Exercise objective:
Restate exactly the lines from the top of the listing below to the line containing "Open the oschina.net"; the remaining lines are not wanted.

Given records:

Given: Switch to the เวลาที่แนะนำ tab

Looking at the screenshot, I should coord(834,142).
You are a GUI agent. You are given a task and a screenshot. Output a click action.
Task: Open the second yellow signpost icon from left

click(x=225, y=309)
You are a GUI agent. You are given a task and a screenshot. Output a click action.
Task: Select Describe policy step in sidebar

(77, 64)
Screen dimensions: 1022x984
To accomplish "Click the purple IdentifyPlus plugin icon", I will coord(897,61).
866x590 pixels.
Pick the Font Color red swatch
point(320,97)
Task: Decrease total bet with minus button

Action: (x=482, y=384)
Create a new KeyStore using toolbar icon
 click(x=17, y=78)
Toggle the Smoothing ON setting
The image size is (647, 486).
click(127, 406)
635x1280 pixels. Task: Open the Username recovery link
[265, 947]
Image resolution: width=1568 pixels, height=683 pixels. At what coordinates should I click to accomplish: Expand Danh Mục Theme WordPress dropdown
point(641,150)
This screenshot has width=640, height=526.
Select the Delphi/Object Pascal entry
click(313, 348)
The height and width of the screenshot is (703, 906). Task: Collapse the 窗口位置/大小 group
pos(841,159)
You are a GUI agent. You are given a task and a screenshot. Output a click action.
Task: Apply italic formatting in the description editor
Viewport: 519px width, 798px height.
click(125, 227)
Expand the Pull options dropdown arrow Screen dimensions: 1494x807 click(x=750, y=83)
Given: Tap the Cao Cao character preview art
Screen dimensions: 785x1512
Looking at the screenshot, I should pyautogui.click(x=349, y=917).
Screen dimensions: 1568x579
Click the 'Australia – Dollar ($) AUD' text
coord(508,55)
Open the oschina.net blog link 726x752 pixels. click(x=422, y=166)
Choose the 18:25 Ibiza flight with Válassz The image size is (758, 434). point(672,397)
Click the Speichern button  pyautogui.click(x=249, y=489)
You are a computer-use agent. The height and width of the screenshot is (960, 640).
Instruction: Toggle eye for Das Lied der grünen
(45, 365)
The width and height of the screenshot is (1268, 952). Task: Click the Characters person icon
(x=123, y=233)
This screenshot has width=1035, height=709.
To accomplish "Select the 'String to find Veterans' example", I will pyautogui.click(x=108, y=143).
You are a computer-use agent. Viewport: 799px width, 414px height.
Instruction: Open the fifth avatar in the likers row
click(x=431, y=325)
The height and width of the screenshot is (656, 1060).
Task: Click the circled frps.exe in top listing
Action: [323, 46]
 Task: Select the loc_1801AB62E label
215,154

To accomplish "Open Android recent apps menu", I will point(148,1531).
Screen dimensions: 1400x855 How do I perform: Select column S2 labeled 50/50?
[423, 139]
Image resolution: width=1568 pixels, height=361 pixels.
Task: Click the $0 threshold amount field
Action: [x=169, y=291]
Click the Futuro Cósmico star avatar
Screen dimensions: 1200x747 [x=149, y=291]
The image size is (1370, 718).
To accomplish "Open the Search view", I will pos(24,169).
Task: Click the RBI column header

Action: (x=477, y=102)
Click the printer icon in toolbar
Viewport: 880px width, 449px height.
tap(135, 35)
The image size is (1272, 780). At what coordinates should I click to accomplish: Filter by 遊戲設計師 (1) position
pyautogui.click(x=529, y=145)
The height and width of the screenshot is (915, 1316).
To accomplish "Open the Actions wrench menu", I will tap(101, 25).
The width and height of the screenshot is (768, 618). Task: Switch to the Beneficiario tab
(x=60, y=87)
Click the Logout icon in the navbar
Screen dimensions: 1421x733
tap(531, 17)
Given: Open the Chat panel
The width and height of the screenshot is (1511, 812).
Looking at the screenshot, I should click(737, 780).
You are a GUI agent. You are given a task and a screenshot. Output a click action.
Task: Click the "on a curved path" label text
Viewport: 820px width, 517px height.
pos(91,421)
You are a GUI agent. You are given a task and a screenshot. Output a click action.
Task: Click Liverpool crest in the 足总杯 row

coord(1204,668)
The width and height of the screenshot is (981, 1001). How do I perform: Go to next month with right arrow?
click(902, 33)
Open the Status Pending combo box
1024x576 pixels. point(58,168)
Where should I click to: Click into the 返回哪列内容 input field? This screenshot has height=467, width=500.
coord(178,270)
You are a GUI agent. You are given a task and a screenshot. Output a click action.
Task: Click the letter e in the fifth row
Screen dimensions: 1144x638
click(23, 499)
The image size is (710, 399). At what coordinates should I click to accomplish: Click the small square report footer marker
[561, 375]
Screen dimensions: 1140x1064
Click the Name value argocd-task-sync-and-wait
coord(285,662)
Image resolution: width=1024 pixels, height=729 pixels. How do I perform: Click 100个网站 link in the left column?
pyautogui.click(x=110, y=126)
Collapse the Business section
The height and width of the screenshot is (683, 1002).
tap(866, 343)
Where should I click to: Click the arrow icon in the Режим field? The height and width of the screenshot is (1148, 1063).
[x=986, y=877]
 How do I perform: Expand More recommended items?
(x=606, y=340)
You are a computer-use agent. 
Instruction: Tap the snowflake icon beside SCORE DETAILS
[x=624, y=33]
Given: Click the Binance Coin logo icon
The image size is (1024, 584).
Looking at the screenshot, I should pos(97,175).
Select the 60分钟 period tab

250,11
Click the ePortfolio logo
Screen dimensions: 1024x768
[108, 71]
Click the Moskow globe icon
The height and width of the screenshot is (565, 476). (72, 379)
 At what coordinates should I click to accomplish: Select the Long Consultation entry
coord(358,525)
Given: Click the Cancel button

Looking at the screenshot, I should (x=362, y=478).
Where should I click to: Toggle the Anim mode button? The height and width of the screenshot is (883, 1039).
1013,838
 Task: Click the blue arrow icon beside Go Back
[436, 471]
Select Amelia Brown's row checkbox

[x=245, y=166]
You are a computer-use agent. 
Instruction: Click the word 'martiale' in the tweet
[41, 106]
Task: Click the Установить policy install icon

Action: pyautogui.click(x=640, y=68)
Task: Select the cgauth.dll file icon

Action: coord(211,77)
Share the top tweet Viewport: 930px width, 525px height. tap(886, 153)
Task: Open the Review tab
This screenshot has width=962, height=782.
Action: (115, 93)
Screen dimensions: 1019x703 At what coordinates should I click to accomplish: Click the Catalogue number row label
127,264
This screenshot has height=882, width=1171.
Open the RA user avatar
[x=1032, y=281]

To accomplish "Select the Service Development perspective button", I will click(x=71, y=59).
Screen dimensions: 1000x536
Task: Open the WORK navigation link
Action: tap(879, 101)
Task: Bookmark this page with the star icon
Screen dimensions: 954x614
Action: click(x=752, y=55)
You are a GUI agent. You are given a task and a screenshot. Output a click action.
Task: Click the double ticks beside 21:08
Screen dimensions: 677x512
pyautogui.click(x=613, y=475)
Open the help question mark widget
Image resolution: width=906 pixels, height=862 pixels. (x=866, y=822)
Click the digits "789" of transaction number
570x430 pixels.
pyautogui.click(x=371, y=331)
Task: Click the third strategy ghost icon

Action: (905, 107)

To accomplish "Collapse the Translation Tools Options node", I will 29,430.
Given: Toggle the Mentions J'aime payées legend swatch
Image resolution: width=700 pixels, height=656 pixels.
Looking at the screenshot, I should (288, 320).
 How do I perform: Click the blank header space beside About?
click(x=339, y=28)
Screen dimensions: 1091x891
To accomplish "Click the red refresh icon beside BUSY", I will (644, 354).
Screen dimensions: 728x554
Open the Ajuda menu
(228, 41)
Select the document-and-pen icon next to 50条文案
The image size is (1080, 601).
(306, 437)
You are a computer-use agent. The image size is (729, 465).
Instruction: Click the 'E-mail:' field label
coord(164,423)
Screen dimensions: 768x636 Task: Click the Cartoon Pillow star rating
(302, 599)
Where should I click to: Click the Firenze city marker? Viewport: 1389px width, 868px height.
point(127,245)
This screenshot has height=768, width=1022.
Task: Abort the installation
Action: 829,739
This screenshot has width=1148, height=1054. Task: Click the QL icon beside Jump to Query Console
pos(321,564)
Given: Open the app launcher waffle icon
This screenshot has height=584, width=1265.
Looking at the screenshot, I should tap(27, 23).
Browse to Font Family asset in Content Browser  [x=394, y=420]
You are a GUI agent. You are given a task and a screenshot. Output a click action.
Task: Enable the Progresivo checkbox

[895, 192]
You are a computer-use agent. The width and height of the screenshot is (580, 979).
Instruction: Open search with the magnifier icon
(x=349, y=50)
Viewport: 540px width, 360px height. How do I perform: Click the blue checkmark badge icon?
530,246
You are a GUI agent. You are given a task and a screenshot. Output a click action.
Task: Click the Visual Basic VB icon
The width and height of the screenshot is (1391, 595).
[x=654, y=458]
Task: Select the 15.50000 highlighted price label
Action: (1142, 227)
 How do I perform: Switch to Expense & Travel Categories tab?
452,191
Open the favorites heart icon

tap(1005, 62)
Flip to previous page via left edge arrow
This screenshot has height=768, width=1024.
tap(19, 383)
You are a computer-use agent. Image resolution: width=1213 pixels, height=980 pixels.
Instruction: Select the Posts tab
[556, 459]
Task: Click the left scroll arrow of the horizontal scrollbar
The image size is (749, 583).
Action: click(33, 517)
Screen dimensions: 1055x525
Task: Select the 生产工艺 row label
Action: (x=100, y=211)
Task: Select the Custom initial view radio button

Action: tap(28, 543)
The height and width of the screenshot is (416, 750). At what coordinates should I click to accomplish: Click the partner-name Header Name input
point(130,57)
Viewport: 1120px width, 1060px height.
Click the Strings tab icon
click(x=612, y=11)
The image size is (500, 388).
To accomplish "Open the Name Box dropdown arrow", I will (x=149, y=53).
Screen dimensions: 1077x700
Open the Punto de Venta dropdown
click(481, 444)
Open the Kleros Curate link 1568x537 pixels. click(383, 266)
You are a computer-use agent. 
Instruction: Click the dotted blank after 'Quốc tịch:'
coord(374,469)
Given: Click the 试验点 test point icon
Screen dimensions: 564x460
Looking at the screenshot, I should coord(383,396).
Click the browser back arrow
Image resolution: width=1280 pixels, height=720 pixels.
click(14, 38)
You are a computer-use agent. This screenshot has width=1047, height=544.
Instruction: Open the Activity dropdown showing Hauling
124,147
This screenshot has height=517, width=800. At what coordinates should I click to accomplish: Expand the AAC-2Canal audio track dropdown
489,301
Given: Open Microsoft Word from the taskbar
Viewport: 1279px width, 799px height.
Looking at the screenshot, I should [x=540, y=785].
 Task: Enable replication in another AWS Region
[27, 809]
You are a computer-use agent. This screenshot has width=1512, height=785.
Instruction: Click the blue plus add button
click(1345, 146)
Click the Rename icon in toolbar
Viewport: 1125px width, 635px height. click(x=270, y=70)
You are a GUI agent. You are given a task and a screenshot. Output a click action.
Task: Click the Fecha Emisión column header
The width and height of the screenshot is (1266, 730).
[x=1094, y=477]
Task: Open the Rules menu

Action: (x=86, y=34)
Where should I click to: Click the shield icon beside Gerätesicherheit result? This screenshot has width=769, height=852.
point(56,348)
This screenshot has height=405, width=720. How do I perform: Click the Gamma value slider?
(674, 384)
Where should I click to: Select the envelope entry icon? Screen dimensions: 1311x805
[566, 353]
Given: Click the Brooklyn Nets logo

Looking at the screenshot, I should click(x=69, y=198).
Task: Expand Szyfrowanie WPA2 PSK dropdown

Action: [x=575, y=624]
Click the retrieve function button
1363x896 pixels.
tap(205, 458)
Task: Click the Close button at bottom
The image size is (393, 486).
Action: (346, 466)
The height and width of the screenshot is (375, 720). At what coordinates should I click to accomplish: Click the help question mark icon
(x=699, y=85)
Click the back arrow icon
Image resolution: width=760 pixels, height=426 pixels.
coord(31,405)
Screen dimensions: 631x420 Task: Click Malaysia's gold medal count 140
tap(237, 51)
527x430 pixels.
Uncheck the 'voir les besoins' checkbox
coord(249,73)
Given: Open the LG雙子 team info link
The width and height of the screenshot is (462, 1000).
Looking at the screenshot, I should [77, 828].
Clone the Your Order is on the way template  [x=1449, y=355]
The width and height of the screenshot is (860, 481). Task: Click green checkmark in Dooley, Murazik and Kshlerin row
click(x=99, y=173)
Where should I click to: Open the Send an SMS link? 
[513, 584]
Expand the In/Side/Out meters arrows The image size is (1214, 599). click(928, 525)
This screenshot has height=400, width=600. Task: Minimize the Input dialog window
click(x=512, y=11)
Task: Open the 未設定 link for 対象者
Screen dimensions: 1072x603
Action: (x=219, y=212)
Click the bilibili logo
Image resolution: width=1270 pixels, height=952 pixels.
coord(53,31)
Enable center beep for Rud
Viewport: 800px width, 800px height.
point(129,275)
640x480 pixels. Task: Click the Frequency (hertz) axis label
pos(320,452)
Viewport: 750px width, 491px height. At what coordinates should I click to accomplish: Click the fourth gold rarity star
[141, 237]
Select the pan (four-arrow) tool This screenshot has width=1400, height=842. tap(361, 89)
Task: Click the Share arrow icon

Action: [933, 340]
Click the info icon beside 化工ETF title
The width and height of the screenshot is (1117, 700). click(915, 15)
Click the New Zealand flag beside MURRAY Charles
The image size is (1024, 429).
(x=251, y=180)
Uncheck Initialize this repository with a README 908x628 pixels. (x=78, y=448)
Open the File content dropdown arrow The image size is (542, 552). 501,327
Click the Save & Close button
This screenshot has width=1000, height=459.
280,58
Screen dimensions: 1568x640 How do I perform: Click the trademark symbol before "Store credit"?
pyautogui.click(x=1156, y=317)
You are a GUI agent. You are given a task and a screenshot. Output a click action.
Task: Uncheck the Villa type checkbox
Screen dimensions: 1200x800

Exercise answer:
Given: Switch to the เวลาที่แนะนำ tab

Looking at the screenshot, I should coord(834,142).
You are a GUI agent. You are given a task and a screenshot. Output a click action.
Task: Open the second yellow signpost icon from left

click(x=225, y=309)
You are a GUI agent. You are given a task and a screenshot. Output a click action.
Task: Select Describe policy step in sidebar

(77, 64)
Screen dimensions: 1022x984
To accomplish "Click the purple IdentifyPlus plugin icon", I will coord(897,61).
866x590 pixels.
Pick the Font Color red swatch
point(320,97)
Task: Decrease total bet with minus button

Action: (x=482, y=384)
Create a new KeyStore using toolbar icon
 click(x=17, y=78)
Toggle the Smoothing ON setting
The image size is (647, 486).
click(127, 406)
635x1280 pixels. Task: Open the Username recovery link
[265, 947]
Image resolution: width=1568 pixels, height=683 pixels. At what coordinates should I click to accomplish: Expand Danh Mục Theme WordPress dropdown
point(641,150)
This screenshot has width=640, height=526.
Select the Delphi/Object Pascal entry
click(313, 348)
The height and width of the screenshot is (703, 906). Task: Collapse the 窗口位置/大小 group
pos(841,159)
You are a GUI agent. You are given a task and a screenshot. Output a click action.
Task: Apply italic formatting in the description editor
Viewport: 519px width, 798px height.
click(125, 227)
Expand the Pull options dropdown arrow Screen dimensions: 1494x807 click(x=750, y=83)
Given: Tap the Cao Cao character preview art
Screen dimensions: 785x1512
Looking at the screenshot, I should pyautogui.click(x=349, y=917).
Screen dimensions: 1568x579
Click the 'Australia – Dollar ($) AUD' text
coord(508,55)
Open the oschina.net blog link 726x752 pixels. click(x=422, y=166)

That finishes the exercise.